The announcement will be made today, at the Digital Day in Rome, together with other initiatives that aim to promote cooperation between EU Member States to better prepare society to reap the full potential of the digital transformation. Many EU Member States are digitising their public administrations to save time, reduce costs, increase transparency, and improve the quality of services that they offer to citizens and businesses. Doing this in a coordinated way ensures that the public sector is not only digital but also interoperable. The EU framework published today will help Member States to follow a common approach when making their public services available online, also across countries and policy areas. This will contribute to reducing bureaucracy for people and businesses, for example, when requesting certificates, enrolling to services, or handing in tax declarations.
Andrus Ansip, Vice-President for the Digital Single Market, said: "The new European Interoperability Framework gives specific guidance for setting up interoperable digital public services. Its application by European public administrations will ensure seamless services and information flows locally, nationally and across the European Union. It will make it easier for people and businesses to communicate with their administration and those of other Member States, to declare a change of address for example. ”

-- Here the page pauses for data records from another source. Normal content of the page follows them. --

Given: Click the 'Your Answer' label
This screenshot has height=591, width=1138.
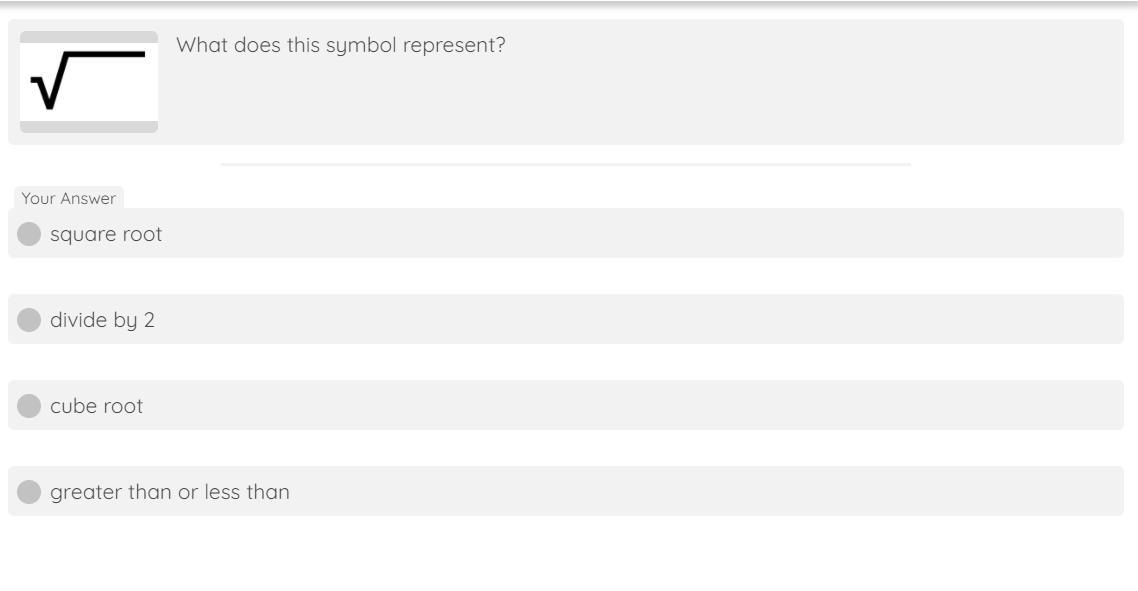Looking at the screenshot, I should [69, 198].
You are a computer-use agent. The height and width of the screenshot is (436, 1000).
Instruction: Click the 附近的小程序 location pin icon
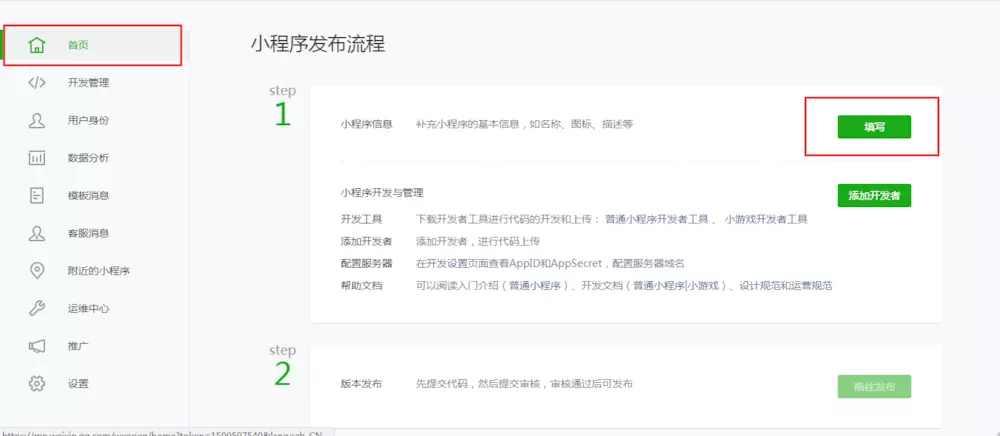37,271
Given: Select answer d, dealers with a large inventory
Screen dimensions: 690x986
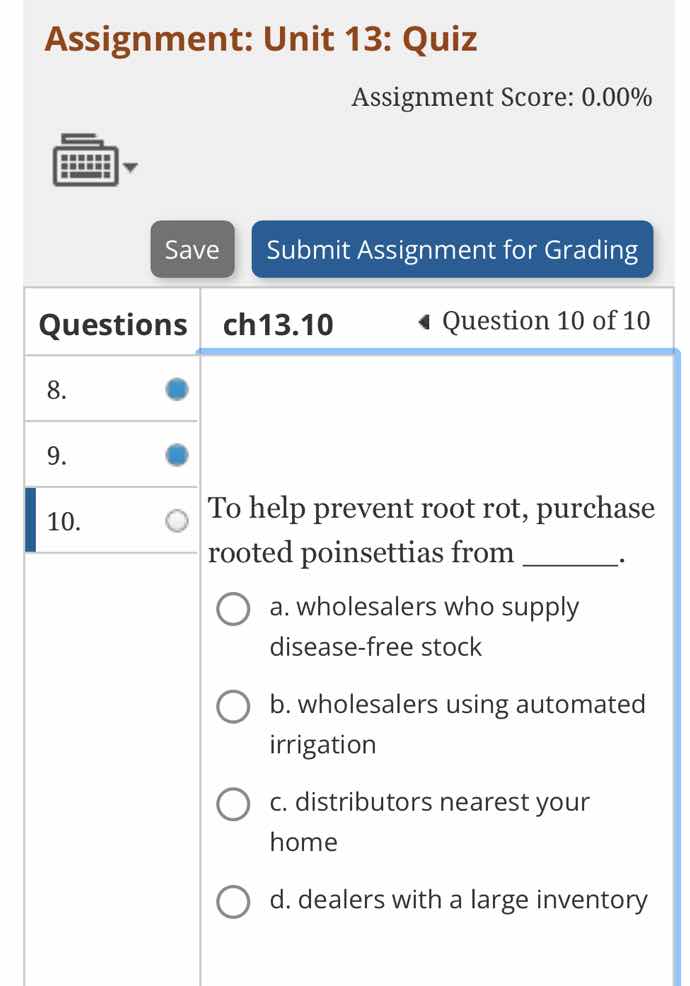Looking at the screenshot, I should coord(233,901).
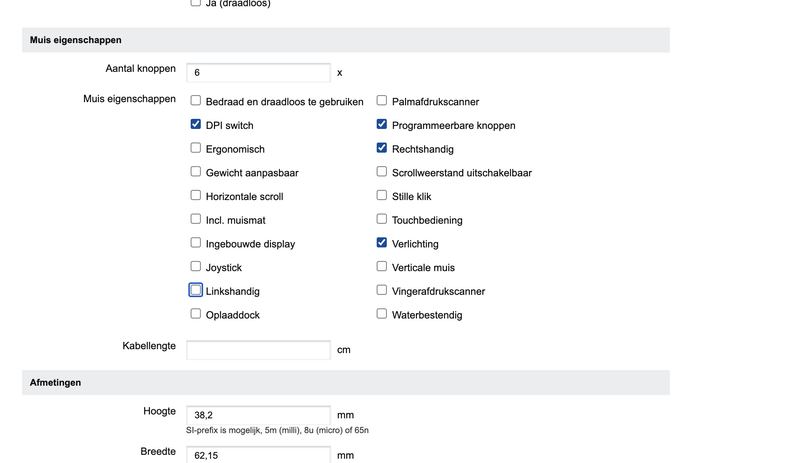Enable the Waterbestendig checkbox
The image size is (800, 463).
coord(382,314)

The new framework offers specific guidance to public administrations across Europe on how to improve governance and ensure that both existing and new legislation do not compromise interoperability of their digital services. The framework includes a set of 47 recommendations that can increase interoperability. The application of the framework by European public administrations will ensure that their services are standardised, automated, streamlined and provided securely in less time and with less effort. It will also ensure that data are more available and of quality that allows better analysis and decision making.
A stronger and more targeted framework
The updated interoperability recommendations take into account different EU policies, such as the revised Directive on the reuse of Public Sector Information, the INSPIRE Directive, and the eIDAS Regulation, as well as new EU initiatives, such as the European Cloud initiative, the EU eGovernment Action Plan 2016-2020, and envisaged ones, such as the Single Digital Gateway.
The new framework includes interoperability principles and models to be implemented by an updated set of recommendations. It puts special emphasis on how these recommendations will apply in practise with the help of concrete existing solutions. New recommendations have a stronger focus on openness and information management, data portability, interoperability governance, and integrated service delivery.
Today's Communication is accompanied by an Interoperability Action Plan which outlines priorities that will support the implementation of the European Interoperability Framework from 2016 to 2020.
The next steps
The European Commission will govern and coordinate the implementation and monitoring of the framework with the support of the ISA² programme. Moreover, Member States are expected to complement the EU's actions, identified in the Interoperability Action Plan, with national actions. The Commission will evaluate the implementation of the revised European Interoperability Framework by the end of 2019.
The revision of the European Interoperability Framework is part of the Digital Single Market strategy, presented by the Commission in May 2015. The public sector, which accounts for over a quarter of total employment and represents approximately a fifth of the EU's GDP through public procurement, plays a key role in the Digital Single Market as a regulator, service provider and employer. The successful implementation of the framework will improve the quality of European public services and will create an environment where public administrations can collaborate digitally. The need to revise the framework that is in place since 2010, was confirmed during intense consultations of Member States' public administrations, citizens, businesses and other interested parties.